Records shown →
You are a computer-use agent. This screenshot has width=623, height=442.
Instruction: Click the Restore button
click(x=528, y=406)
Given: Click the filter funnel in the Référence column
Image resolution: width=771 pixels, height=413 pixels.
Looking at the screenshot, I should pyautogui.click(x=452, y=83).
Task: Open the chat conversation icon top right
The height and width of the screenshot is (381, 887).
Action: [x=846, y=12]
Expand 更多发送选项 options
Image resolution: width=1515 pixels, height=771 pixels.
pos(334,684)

---

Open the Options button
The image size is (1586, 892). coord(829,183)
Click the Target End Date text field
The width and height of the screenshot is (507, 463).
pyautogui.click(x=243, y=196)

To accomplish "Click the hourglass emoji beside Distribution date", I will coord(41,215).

* * *

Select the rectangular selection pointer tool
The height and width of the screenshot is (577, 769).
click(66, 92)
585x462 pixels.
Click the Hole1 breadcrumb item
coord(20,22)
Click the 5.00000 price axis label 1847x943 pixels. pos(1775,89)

Instructions for the task → Copy out everything in the records from the line containing "Click the Target End Date text field" down to the line containing "I will coord(41,215).", with both of those lines included.

Completed task →
Click the Target End Date text field
The width and height of the screenshot is (507, 463).
pyautogui.click(x=243, y=196)

To accomplish "Click the hourglass emoji beside Distribution date", I will coord(41,215).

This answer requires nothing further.